A model learns by investigating those tensors and performing a series of operations (could be 1,000,000s+) on tensors to create a representation of the patterns in the input data.

* Addition
* Substraction
* Multiplication (element-wise)
* Division
* Matrix multiplication

#### Basic operations

In [22]:
# Create a tensor of values and add a number to it
tensor = torch.tensor([1, 2, 3])
tensor + 10

tensor([11, 12, 13])

In [23]:
# Multiply it by 10
tensor * 10

tensor([10, 20, 30])

In [24]:
# Tensors don't change unless reassigned
tensor

tensor([1, 2, 3])

In [25]:
# Subtract and reassign
tensor = tensor - 10
tensor

tensor([-9, -8, -7])

In [26]:
# Add and reassign
tensor = tensor + 10
tensor

tensor([1, 2, 3])

PyTorch also has a bunch of built-in functions like [`torch.mul()`](https://pytorch.org/docs/stable/generated/torch.mul.html#torch.mul) (short for multiplication) and [`torch.add()`](https://pytorch.org/docs/stable/generated/torch.add.html) to perform basic operations.

In [27]:
# Can also use torch functions
torch.multiply(tensor, 10)

tensor([10, 20, 30])

In [28]:
# Can also use torch functions
torch.multiply(tensor, 10)

tensor([10, 20, 30])

In [29]:
# Original tensor is still unchanged
tensor

tensor([1, 2, 3])

However, it's more common to use the operator symbols like * instead of torch.mul()

In [30]:
# Element-wise multiplication (each element multiplies its equivalent, index 0->0, 1->1, 2->2)
print(tensor, "*", tensor)
print("Equals:", tensor * tensor)

● Problems to work on
**A.** Decide whether each statement agrees with the PyTorch passage, and answer yes or no with the passage's deciding words quoted: (i) A tensor changes after an operation even when it is not reassigned. (ii) Operator symbols like * are more commonly used than torch.mul(). (iii) Subtracting 10 from tensor([1, 2, 3]) and reassigning gives tensor([-9, -8, -7]).
**B.** Please rewrite the PyTorch passage starting with "However, it's more" and going on through "tensor * tensor)", replacing "Equals" with "Result".
**C.** Carry on the PyTorch passage on tensor operations from the point where it stops.
The material after this point is unrelated to the PyTorch passage.

● Data block
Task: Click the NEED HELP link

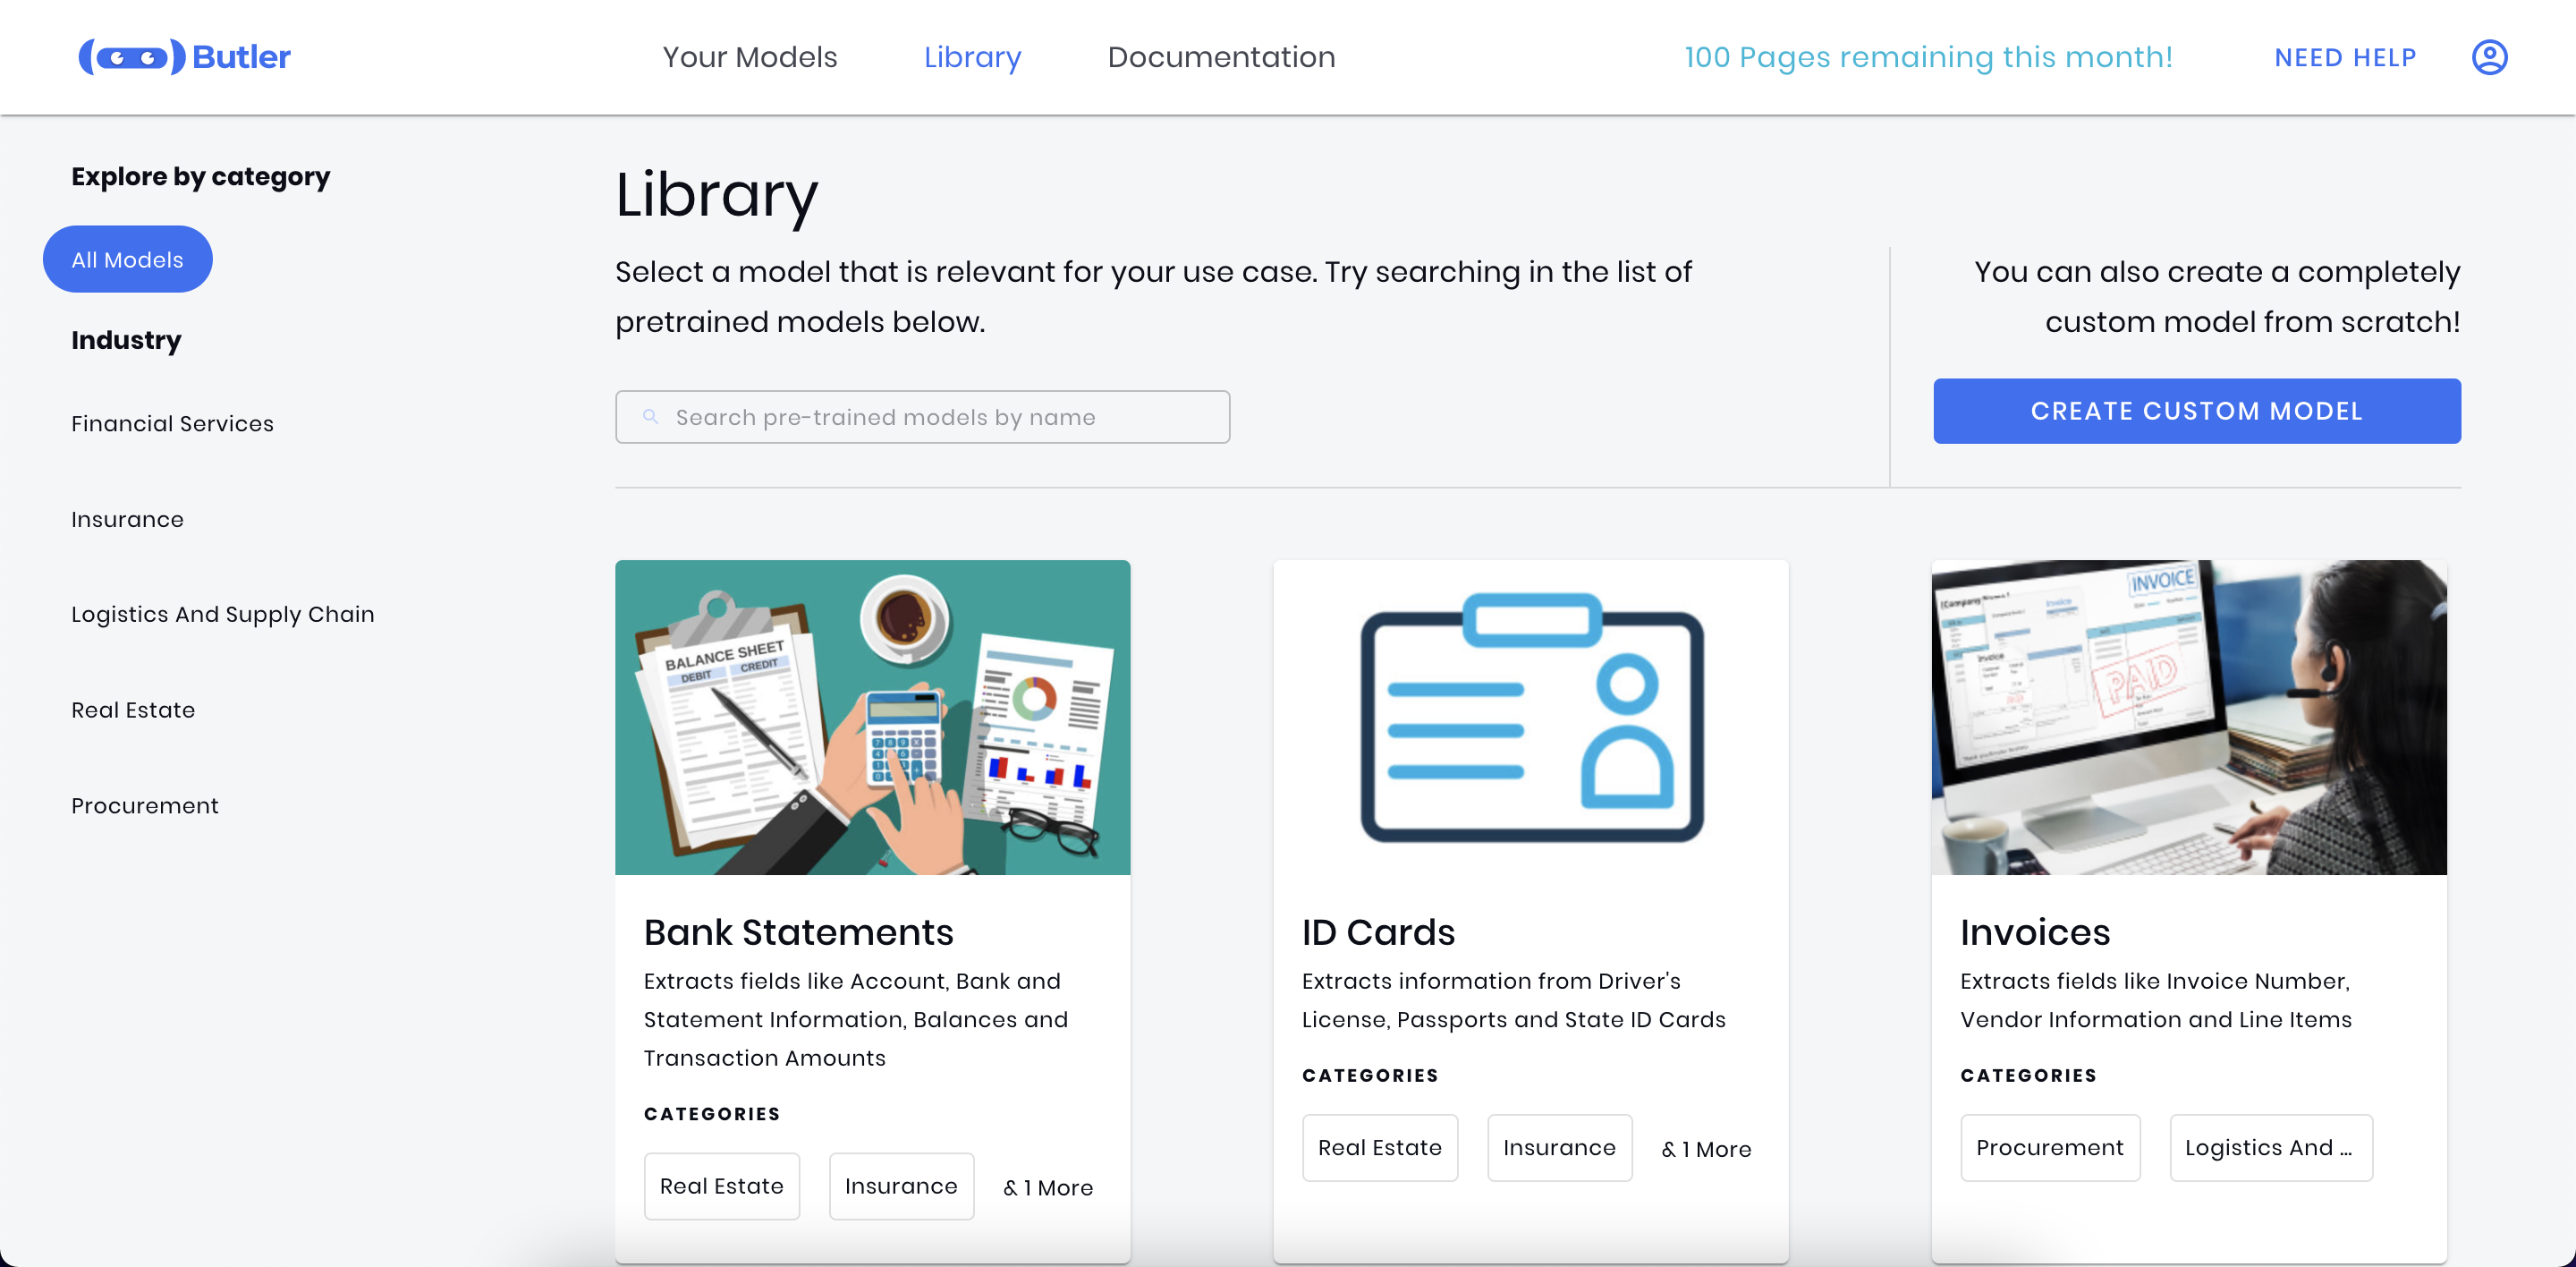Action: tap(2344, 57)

● Outputs by task
**A.**
(i) No: "Tensors don't change unless reassigned"
(ii) Yes: "it's more common to use the operator symbols like * instead of torch.mul()"
(iii) Yes: "tensor([-9, -8, -7])"

**B.**
However, it's more common to use the operator symbols like * instead of torch.mul()

In [30]:
# Element-wise multiplication (each element multiplies its equivalent, index 0->0, 1->1, 2->2)
print(tensor, "*", tensor)
print("Result:", tensor * tensor)

**C.**
tensor([1, 2, 3]) * tensor([1, 2, 3])
Equals: tensor([1, 4, 9])


#### Matrix multiplicaiton (is all you need, most common)
One of the most common operations in machine learning and deep learning algorithms (like neural networks) is [matrix multiplication](https://www.mathsisfun.com/algebra/matrix-multiplying.html).

PyTorch implements matrix multiplication functionality in the [`torch.matmul()`](https://pytorch.org/docs/stable/generated/torch.matmul.html) method.

The main two rules for matrix multiplication to remember are:

1. The **inner dimensions** must match:
  * `(3, 2) @ (3, 2)` won't work
  * `(2, 3) @ (3, 2)` will work
  * `(3, 2) @ (2, 3)` will work
2. The resulting matrix has the shape of the **outer dimensions**:
 * `(2, 3) @ (3, 2)` -> `(2, 2)`
 * `(3, 2) @ (2, 3)` -> `(3, 3)`

> **Note:** "`@`" in Python is the symbol for matrix multiplication.

> **Resource:** see all of the rules for matrix multiplication using `torch.matmul()` [in the PyTorch documentation](https://pytorch.org/docs/stable/generated/torch.matmul.html).

The difference between element-wise multiplication and matrix multiplication is the addition of values.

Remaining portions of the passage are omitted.